The beauty of a book club, as we've found over the last few years of running book clubs at Explore Learning, is the process of reflection - thinking about what you read, what it meant and how it made you feel. These are all such important developments for challenging the way we see the world and the part we play in it. It also helps you to structure your response, think about how to explain your emotions in a way that other people will understand. Practising summarising, distilling the essence of the message, understanding the author's purpose are complex skills that are essential for secondary school and so much easier if we can practise them regularly.
In addition to the book clubs one other improvement we could seek is providing parents and children with enough appropriate reading material for their child. The reading scheme levels are a fantastic gauge for parents but you can spend a fortune buying books of those levels to have at home for over the weekend, holidays or days that your child forgets to bring a book home from school. My experience has been that the local library has a very limited selection of books that match those schemes although they are a fabulous source for bedtime stories and books to read independently as your child gets older. I have found that a reading book scheme such as Reading Chest has been invaluable - an unlimited supply for books through the post that were appropriately challenging for my children has really helped us on the way to reading independence.

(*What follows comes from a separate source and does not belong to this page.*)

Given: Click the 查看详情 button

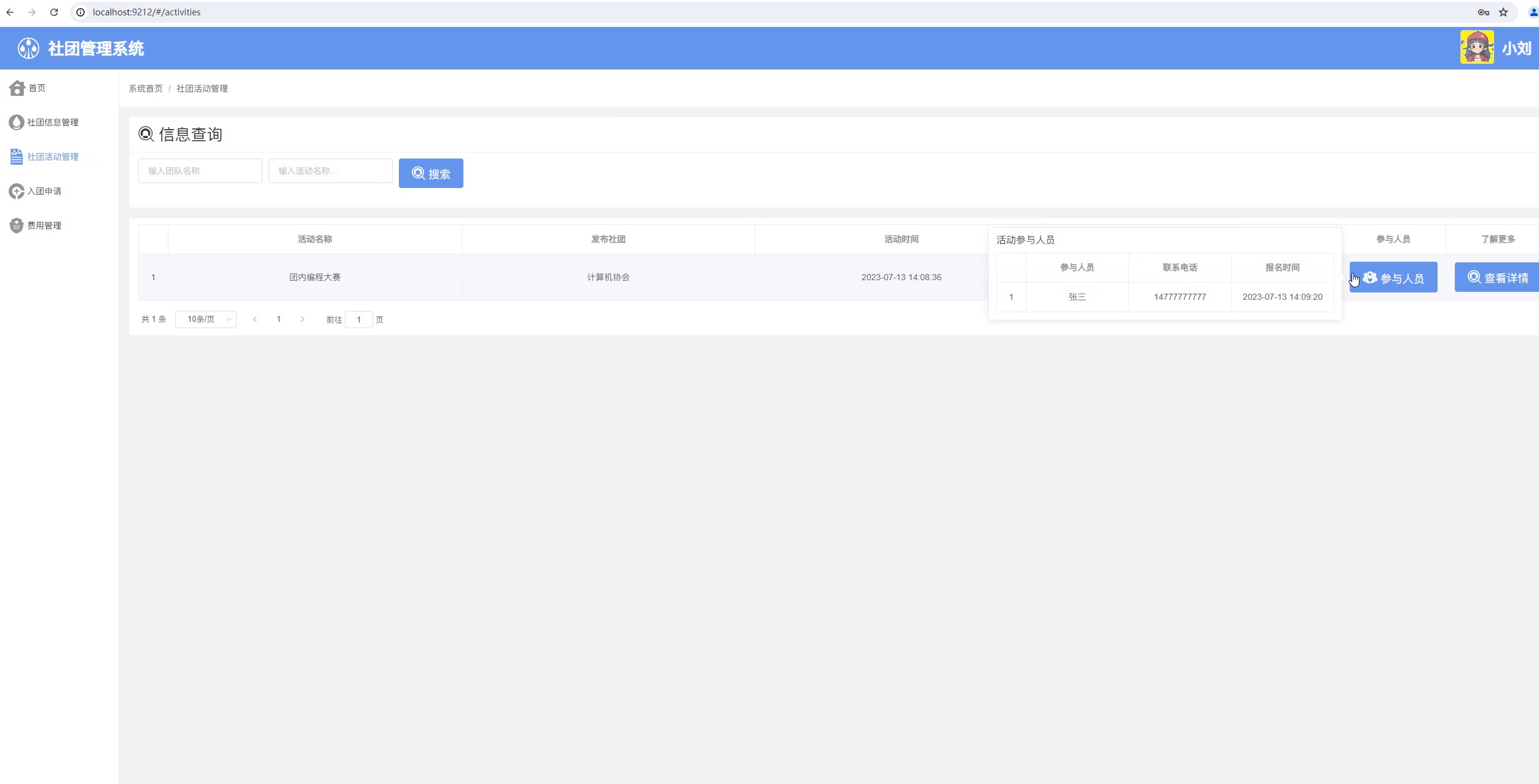Looking at the screenshot, I should pos(1497,278).
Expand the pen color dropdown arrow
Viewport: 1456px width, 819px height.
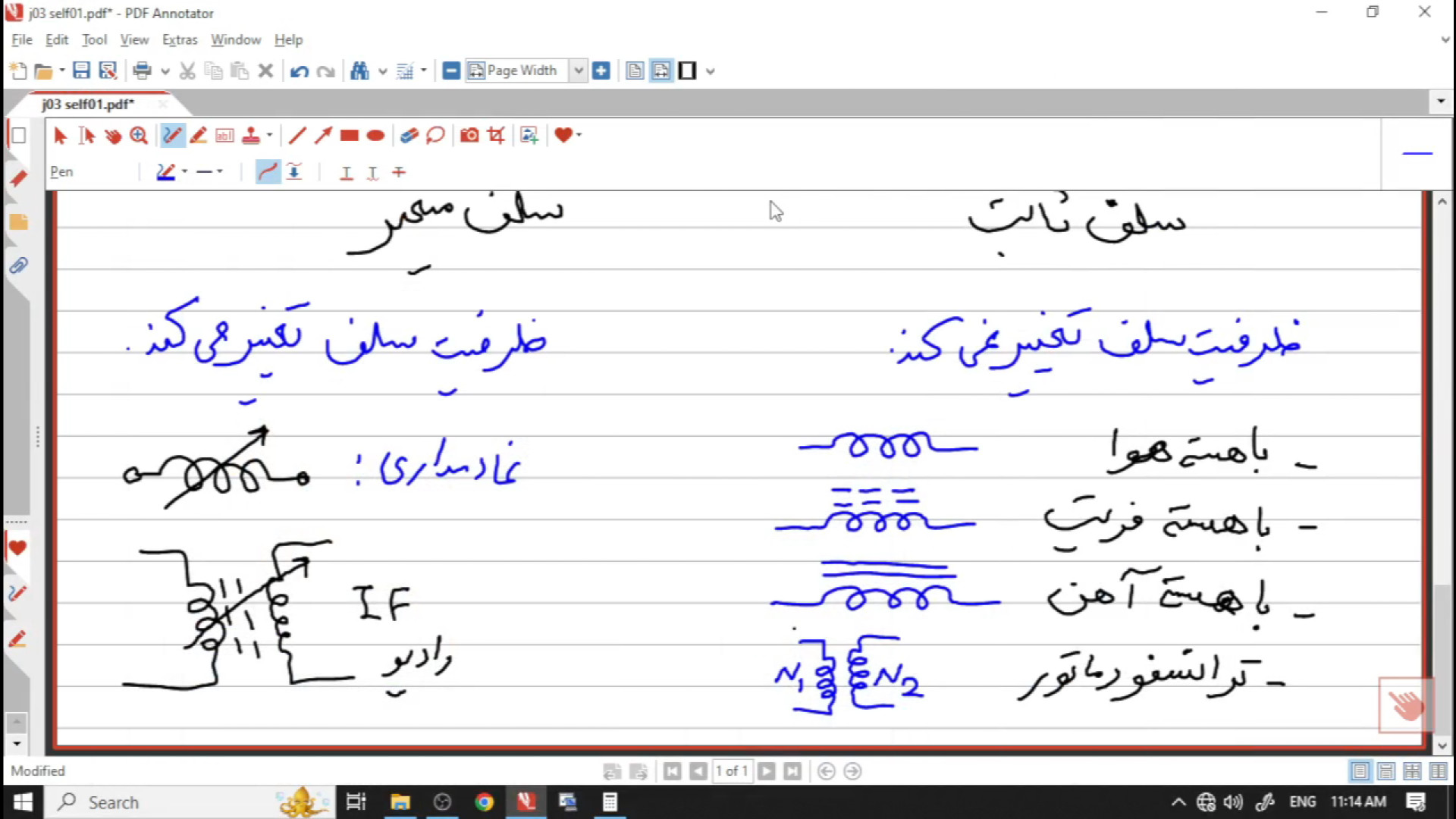(x=184, y=172)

However, there is an initial hurdle that we have to get all children over and that is being able to read early enough that they start to access materials that excite them before they decide that reading is a chore and never something they would choose to do.
As a parent of two girls at primary school I regularly pop into school to listen to children read. For some children I will be the only adult they read to that week. That isn't because the school is doing a poor job, far from it; they are covering many, many skills with those children. They will be exposed to lots of phonics practise and group read activities. However, taking time out of the schedule more than once a week for children to read one-to-one with an adult is challenging and sadly those children are not reading at home or being read to. Reading once or twice a week will not be enough for a child to master this very complex skill.
I believe reading should be seen as an essential ingredient to childhood just as eating our 'five a day' is for our health. Reading once a day, every day will develop into a habit that will stay around for life.
Working with children at Explore Learning, it is always a supreme pleasure to see the moment a child has evolved from a child learning to read. To a child who has just used their reading for a purpose for the first time: "Wow, I just found out that a monkey went up into space!" and the ecstatic expression, the glimmer in their eyes of this new knowledge that came about independently without being told. Reading is freedom - reading really does change everything.
So, alongside this initiative let's keep driving reading every day. It doesn't matter who's doing the reading - parent or child - ideally both - let's make it happen. And if you have an hour to spare let's get more and more adults sharing their love of reading with children at their local school - every interaction will help.